» **Text passage**:
────────────────────────────────────────

Choosing gratitude in difficult times
When things go as spectacularly wrong as they have been...it can feel like a chore to be thankful for what’s going right.
We’re all weathering the same storm, albeit in different boats. Stressful situations (holidays, pandemics) make it hard to focus on the good. How can we be expected to see and appreciate the positive with Covid-19 affecting pretty much every aspect of how we live our lives?
It’s not easy, or automatic by any means, but we do have the power to decide where to put our mental energy. Gratitude is a choice.
And it’s a choice people make in all manner of circumstances. Stories of individuals who managed to not just survive, but thrive despite the odds are actually quite common.
One such case is renowned physicist Albert Einstein, who lived through World Wars I and II. After being forced to flee his home in Berlin, never to return, Einstein settled first in Belgium, before seeking refuge in the English countryside, and finally building a new life for himself in the United States.
But despite the adversity and hardships he experienced over the course of his lifetime, Einstein was resilient, practical and resolutely positive: ‘There are two ways to live your life. One is as though nothing is a miracle. The other is as though everything is a miracle’.
On the benefits of gratitude
So what exactly does this quote from the father of modern physics have to do with positive thinking and how it can help you? A lot. Recent scientific and anecdotal research suggests the following important points to consider:
1) Grateful people are happier.

────────────────────────────────────────

Copy the passage on choosing gratitude above word for word, in full.

» **Dataset extract**:
────────────────────────────────────────

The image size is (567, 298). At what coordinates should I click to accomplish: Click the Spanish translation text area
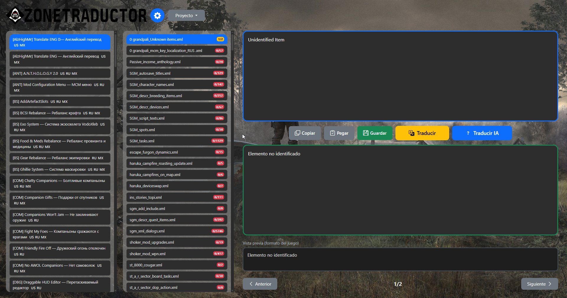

────────────────────────────────────────

» **Task response**:
Choosing gratitude in difficult times
When things go as spectacularly wrong as they have been...it can feel like a chore to be thankful for what’s going right.
We’re all weathering the same storm, albeit in different boats. Stressful situations (holidays, pandemics) make it hard to focus on the good. How can we be expected to see and appreciate the positive with Covid-19 affecting pretty much every aspect of how we live our lives?
It’s not easy, or automatic by any means, but we do have the power to decide where to put our mental energy. Gratitude is a choice.
And it’s a choice people make in all manner of circumstances. Stories of individuals who managed to not just survive, but thrive despite the odds are actually quite common.
One such case is renowned physicist Albert Einstein, who lived through World Wars I and II. After being forced to flee his home in Berlin, never to return, Einstein settled first in Belgium, before seeking refuge in the English countryside, and finally building a new life for himself in the United States.
But despite the adversity and hardships he experienced over the course of his lifetime, Einstein was resilient, practical and resolutely positive: ‘There are two ways to live your life. One is as though nothing is a miracle. The other is as though everything is a miracle’.
On the benefits of gratitude
So what exactly does this quote from the father of modern physics have to do with positive thinking and how it can help you? A lot. Recent scientific and anecdotal research suggests the following important points to consider:
1) Grateful people are happier.